What you will do. Return each line of the data below exactly, omitting any pictures.

Data shown.

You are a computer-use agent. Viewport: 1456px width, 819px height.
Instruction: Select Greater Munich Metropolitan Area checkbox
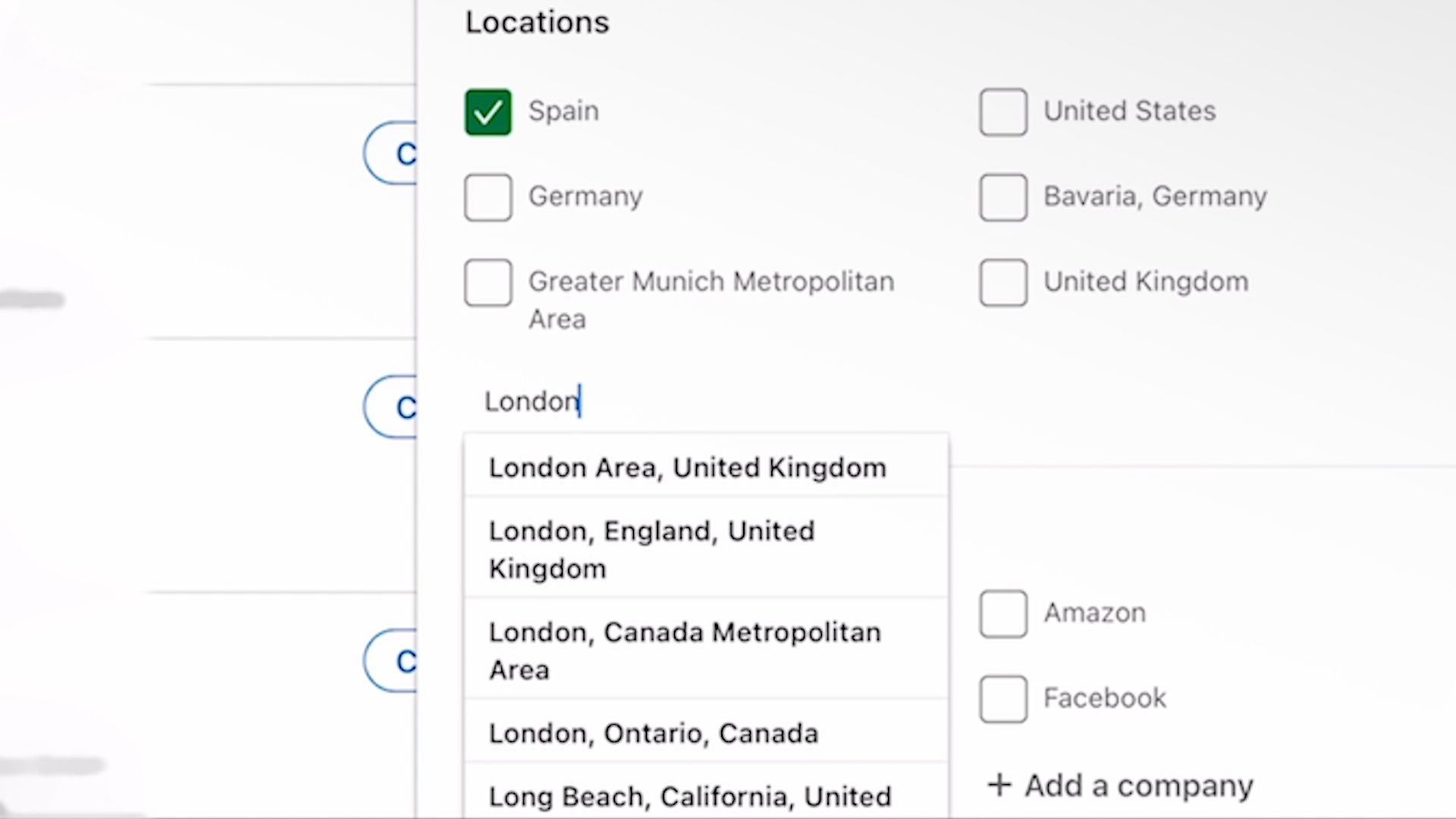488,283
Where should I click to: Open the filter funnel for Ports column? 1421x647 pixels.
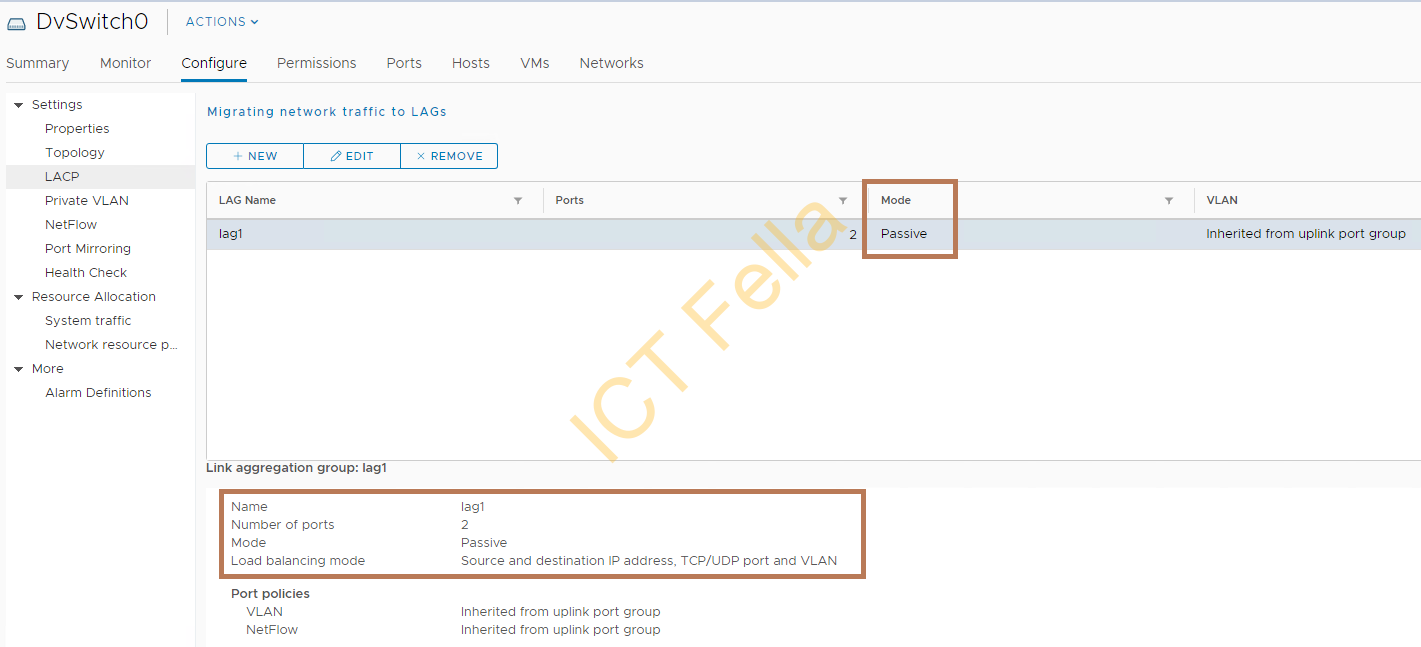(843, 200)
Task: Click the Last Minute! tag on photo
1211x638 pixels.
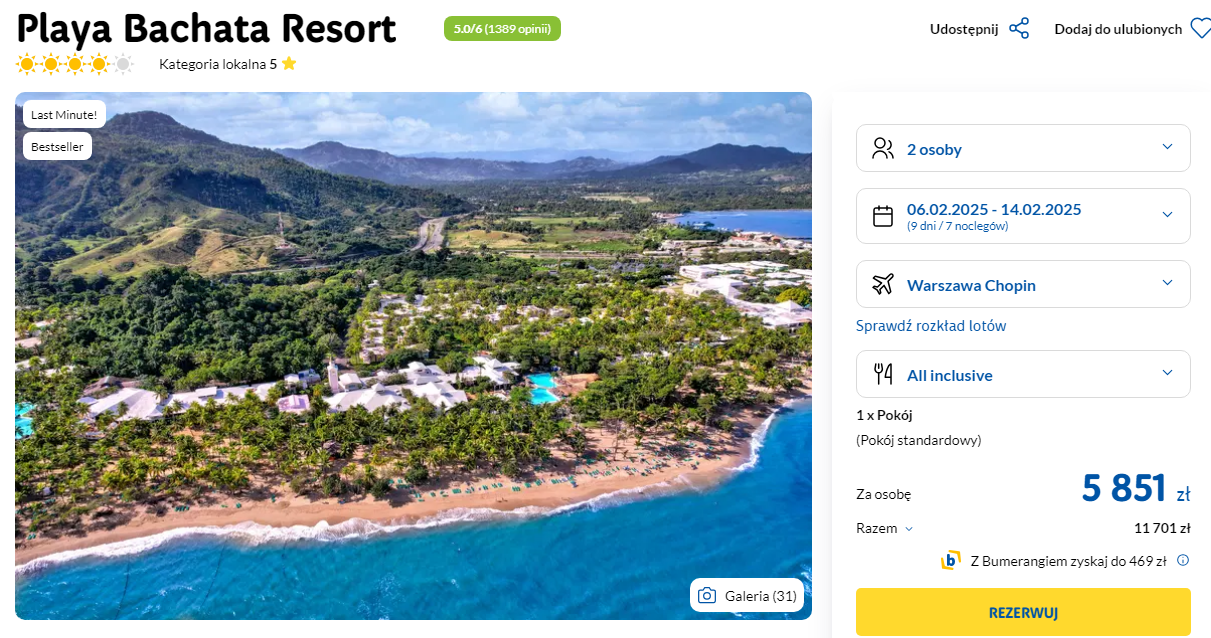Action: click(64, 115)
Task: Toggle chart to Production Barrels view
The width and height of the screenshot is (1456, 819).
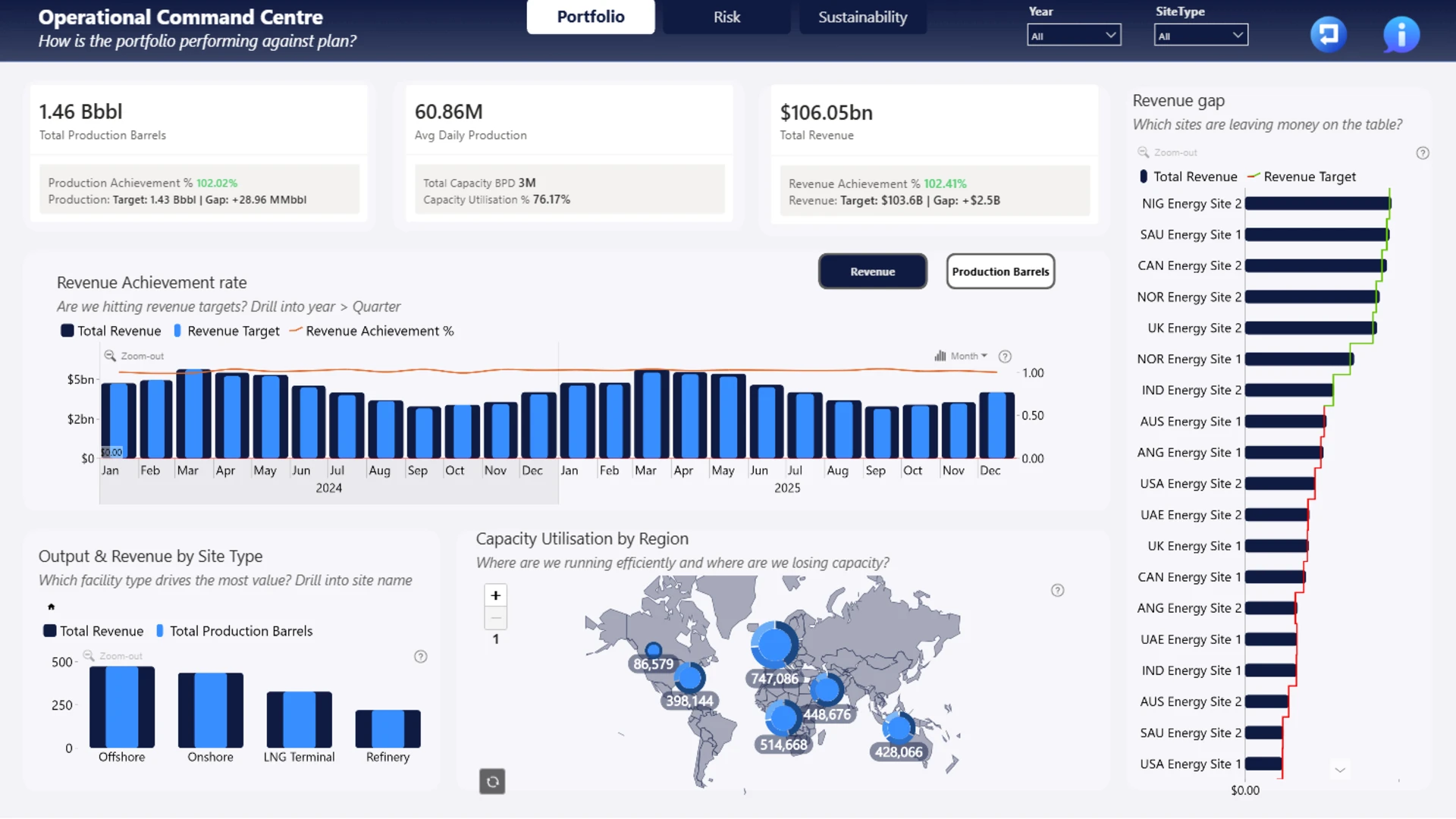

Answer box.
You are a computer-use agent. Viewport: 1456px width, 819px height.
Instruction: Select Greater Munich Metropolitan Area checkbox
488,283
Where should I click to: Open the filter funnel for Ports column? 1421x647 pixels.
(843, 200)
Task: Click the Last Minute! tag on photo
1211x638 pixels.
Action: click(64, 115)
Task: Toggle chart to Production Barrels view
The width and height of the screenshot is (1456, 819).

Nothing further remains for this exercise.